All of the entries are to be printed exactly as they appear.

==============================

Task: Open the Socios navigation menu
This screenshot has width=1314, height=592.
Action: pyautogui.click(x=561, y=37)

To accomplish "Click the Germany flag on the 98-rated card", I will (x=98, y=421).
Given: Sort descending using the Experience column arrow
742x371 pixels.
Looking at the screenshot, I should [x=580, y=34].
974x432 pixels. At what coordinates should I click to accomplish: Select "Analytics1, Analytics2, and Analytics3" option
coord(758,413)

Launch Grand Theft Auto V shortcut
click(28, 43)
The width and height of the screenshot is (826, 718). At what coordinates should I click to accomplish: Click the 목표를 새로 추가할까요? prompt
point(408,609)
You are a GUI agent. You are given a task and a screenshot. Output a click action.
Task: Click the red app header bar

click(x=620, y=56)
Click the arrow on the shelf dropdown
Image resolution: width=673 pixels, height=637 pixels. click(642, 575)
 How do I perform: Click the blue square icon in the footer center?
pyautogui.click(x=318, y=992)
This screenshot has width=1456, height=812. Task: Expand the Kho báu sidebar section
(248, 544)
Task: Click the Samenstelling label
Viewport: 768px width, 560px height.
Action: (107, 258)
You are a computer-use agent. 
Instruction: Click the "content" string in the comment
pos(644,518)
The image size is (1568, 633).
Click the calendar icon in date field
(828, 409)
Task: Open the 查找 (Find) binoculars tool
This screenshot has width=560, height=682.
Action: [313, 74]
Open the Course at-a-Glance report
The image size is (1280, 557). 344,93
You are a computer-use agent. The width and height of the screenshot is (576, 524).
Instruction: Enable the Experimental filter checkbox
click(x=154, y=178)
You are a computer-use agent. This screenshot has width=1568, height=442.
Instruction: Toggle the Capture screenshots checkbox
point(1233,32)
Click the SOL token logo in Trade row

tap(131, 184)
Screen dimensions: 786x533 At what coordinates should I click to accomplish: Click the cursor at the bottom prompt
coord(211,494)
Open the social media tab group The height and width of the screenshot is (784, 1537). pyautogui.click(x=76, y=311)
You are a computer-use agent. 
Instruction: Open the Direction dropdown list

==============================

▸ Expected output:
Task: Open the Socios navigation menu
This screenshot has width=1314, height=592.
Action: pyautogui.click(x=561, y=37)

To accomplish "Click the Germany flag on the 98-rated card", I will (x=98, y=421).
Given: Sort descending using the Experience column arrow
742x371 pixels.
Looking at the screenshot, I should [x=580, y=34].
974x432 pixels. At what coordinates should I click to accomplish: Select "Analytics1, Analytics2, and Analytics3" option
coord(758,413)

Launch Grand Theft Auto V shortcut
click(28, 43)
The width and height of the screenshot is (826, 718). At what coordinates should I click to accomplish: Click the 목표를 새로 추가할까요? prompt
point(408,609)
You are a GUI agent. You are given a task and a screenshot. Output a click action.
Task: Click the red app header bar

click(x=620, y=56)
Click the arrow on the shelf dropdown
Image resolution: width=673 pixels, height=637 pixels. click(642, 575)
 How do I perform: Click the blue square icon in the footer center?
pyautogui.click(x=318, y=992)
This screenshot has width=1456, height=812. Task: Expand the Kho báu sidebar section
(248, 544)
Task: Click the Samenstelling label
Viewport: 768px width, 560px height.
Action: (107, 258)
You are a computer-use agent. 
Instruction: Click the "content" string in the comment
pos(644,518)
The image size is (1568, 633).
Click the calendar icon in date field
(828, 409)
Task: Open the 查找 (Find) binoculars tool
This screenshot has width=560, height=682.
Action: [313, 74]
Open the Course at-a-Glance report
The image size is (1280, 557). 344,93
You are a computer-use agent. The width and height of the screenshot is (576, 524).
Instruction: Enable the Experimental filter checkbox
click(x=154, y=178)
You are a computer-use agent. This screenshot has width=1568, height=442.
Instruction: Toggle the Capture screenshots checkbox
point(1233,32)
Click the SOL token logo in Trade row

tap(131, 184)
Screen dimensions: 786x533 At what coordinates should I click to accomplish: Click the cursor at the bottom prompt
coord(211,494)
Open the social media tab group The height and width of the screenshot is (784, 1537). pyautogui.click(x=76, y=311)
You are a computer-use agent. 
Instruction: Open the Direction dropdown list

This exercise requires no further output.